Jack shrugs it off when his parents tell him he has to go live at his grandmother’s huge old rooming house in the middle of nowhere. After all, he’s had to start at a new school every year since kindergarten. He has no idea how the last summer before high school and the other boarders at Glastonbury Manor will change his life.
I’m going to give Wattpad a try for the first book and see how that goes, putting up a chapter a week. For anyone interested, those chapters will be first/second draft quality, but readable. The final book will likely be a little different.
I updated all the Arros Chronicles e-book covers so they match and are at equal quality levels. Based on the little graphs that tell me how many people click on the first book, this seems to have hit the ‘sweet spot’. Now… I need to figure out how to write an enticing blurb.
I added a new cover to my website and Goodreads for the third book of The Arros Chronicles. The book isn’t done, but the cover art was and I figured I’d get a little preliminary advertising out there. Here’s the cover I posted.
I’m looking at the cover on Goodreads, and at the tabs underneath for getting the book from an online store, and I wonder what would come up for my not yet finished book. So I click on Amazon. This book comes up.
Son of a b@#$h. I didn’t bother googling the title for my book. Every title is already taken by somebody, somewhere. Another book out there with a book and an amulet on the cover…likely. One that also has a similar title…son of a b#$@h. I’ve never heard of the book or the author. The subject matter has no similarity. Still, what are the odds? I think I’ll go with my original title: Jewel of the Empire. I’m sure somebody else (a bunch of somebodies) has used that title too, but hopefully not with matching (sort of) cover art.

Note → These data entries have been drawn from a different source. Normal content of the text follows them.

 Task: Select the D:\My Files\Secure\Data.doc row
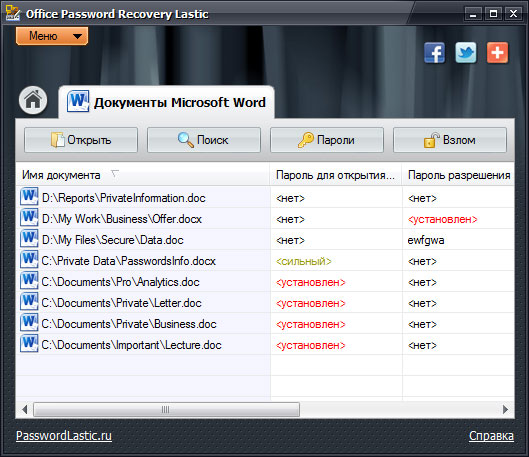pyautogui.click(x=265, y=240)
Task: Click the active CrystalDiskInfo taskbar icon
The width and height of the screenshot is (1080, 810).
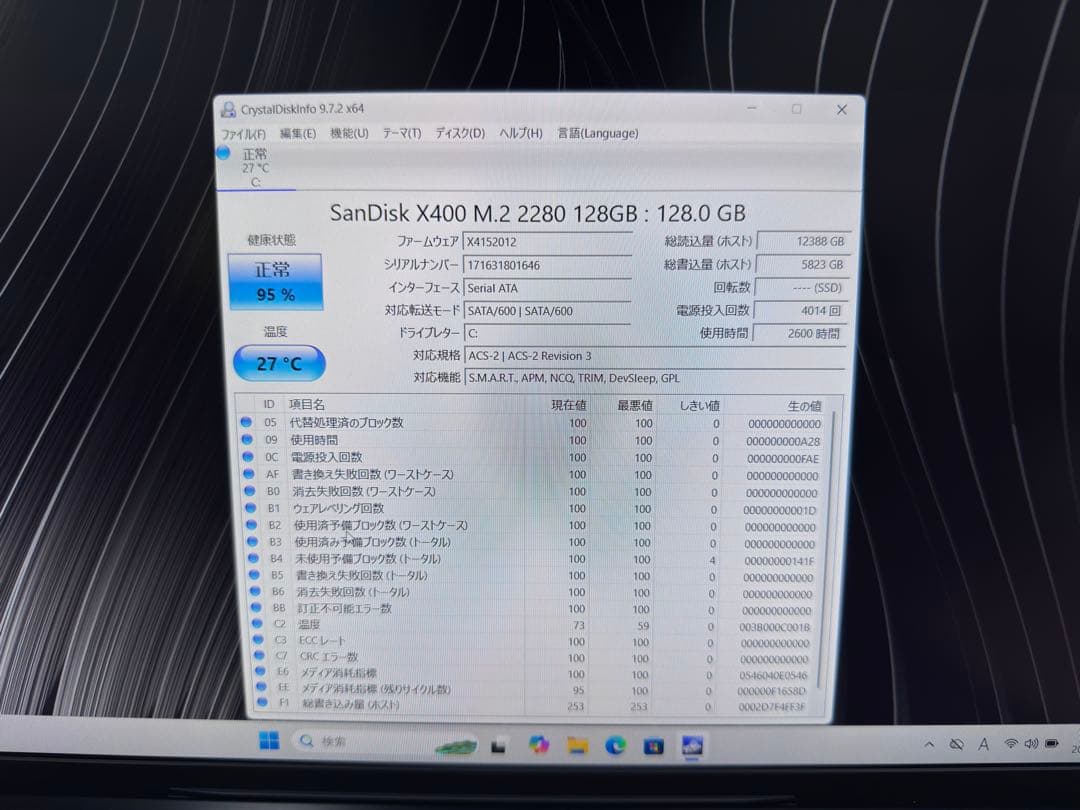Action: coord(692,745)
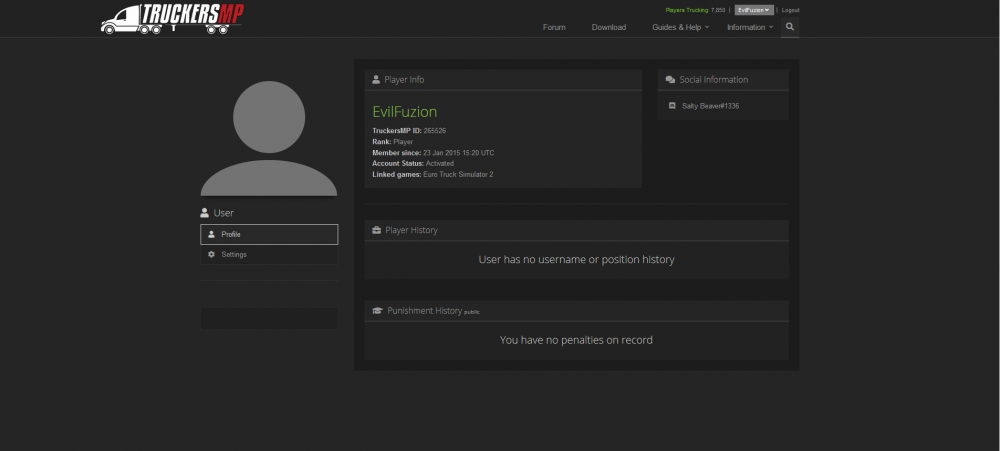The height and width of the screenshot is (451, 1000).
Task: Click the TruckersMP truck logo
Action: (172, 18)
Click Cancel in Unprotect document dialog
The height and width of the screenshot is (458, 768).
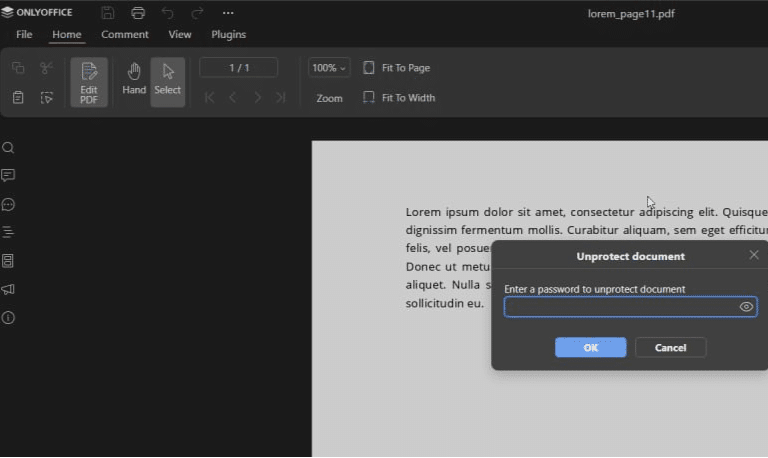[x=670, y=347]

It appears giving away a book for free doesn’t always work as a marketing strategy. I think part of this may be that people don’t value something they’ve gotten for free. Free books tend to sit unread on reading devices in the thousands. So…I’m going with not free for The Spiders of Halros. Three bucks is still well within the category of bargain books, and I think, still good value for the product. Don’t quote me on this, but I’m getting out of the free book business for good. Undoubtedly, far fewer people will download, but I’m hoping a higher percentage will actually read. Note: Amazon takes a while to readjust a book’s price from a price match, so it will be free there for a while (day, week, month?).
Here's the working cover for my next novel (written, but unedited). It's a bit of science fiction (if the cover doesn't give that away please let me know;) I'm expecting to release this one in September at the latest. The Alien Documentaries are a three book series Resurrection, Retribution, and Redemption.
I tried funny for over a month and I didn’t see any significant deviation in the little graph that tells me how many people are downloading the book. The books aren’t funny anyway so I’m going to try exciting/cheesy and see how that goes. The next installment of Spiders of Halros blurbs:
A thousand years ago, peace was bought with an ocean of blood.
In the years since…much has been forgotten.
Stories that should have been told went unspoken.
Terrible knowledge was lost to the ages.
An ancient evil awakens and a world’s fate rests on the slender shoulders of six young women.
The Spiders of Halros begins The Arros Chronicles and the journeys of the Ballantine sisters as they search for a way to save their father. The princesses will discover love can be sweetest in the darkness and nothing is stronger than the bonds of family.
My suspicion is the book just doesn’t show up on any sort of search (where you didn’t start with the title or my name), but writing blurbs is comparatively little work.